At least 11 suspected migrants have died after their boat capsized near the US territory of Puerto Rico.
The US Coast Guard said there were 38 survivors so far - mostly from Haiti, with two from the Dominican Republic.
Interceptions of migrants in the waters of the Caribbean have spiked in the past year.
"The sea is dangerous," said Rear Admiral Brendan McPherson from the US Coast Guard. "These ventures are dangerous."
The Coast Guard first learned of the capsize after the ship - which was taking part in an "illegal voyage" - was spotted by a Customs and Border Patrol aircraft about 10 nautical miles (18km) off the coast of Desecheo, an uninhabited island in Puerto Rico.

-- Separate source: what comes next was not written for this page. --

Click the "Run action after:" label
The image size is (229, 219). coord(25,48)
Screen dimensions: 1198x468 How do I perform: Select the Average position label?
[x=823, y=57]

The boat's passengers did not appear to be wearing life jackets, the Coast Guard said. The vessel is believed to have departed from the Dominican Republic.
In a statement on Thursday night, Rear Adm McPherson said they were searching for survivors with boats, helicopters and fixed-wing aircraft.
"Our highest priority is saving lives and that is what my crews will exhaust themselves doing," he said.
The Coast Guard increased the number of survivors on Friday morning, from 31 to 38. Eight are in hospital.
The number of migrants detained in the Caribbean is increasing as more people - particularly Haitians - flee instability and poverty in their own country.
Between October and March, 571 Haitians and 354 Dominicans were detained, many in the treacherous waters of the Mona Passage between Puerto Rico and the Dominican Republic.
According to officials quoted by the Washington Post, the Coast Guard is now on track to intercept 15 times more Haitian migrants than it did in 2020.
The Coast Guard's website notes that migrants intercepted at sea can be returned to their country of origin "without the costly processes required if they had successfully entered the United States".
Thursday's capsize comes less than a week after nearly 70 migrants were rescued by US and Dominican vessels in the Mona Passage.
The incident prompted the Coast Guard San Juan Sector's acting commander, Jose Diaz, to warn migrants to not take to the seas.
"These voyages are highly dangerous, and could cost you your life, the life of a loved one or the lives of everyone else in the voyage," he said.
In January, a similar capsize led to the disappearance of at least 38 people off the coast of Florida. One survivor was reported.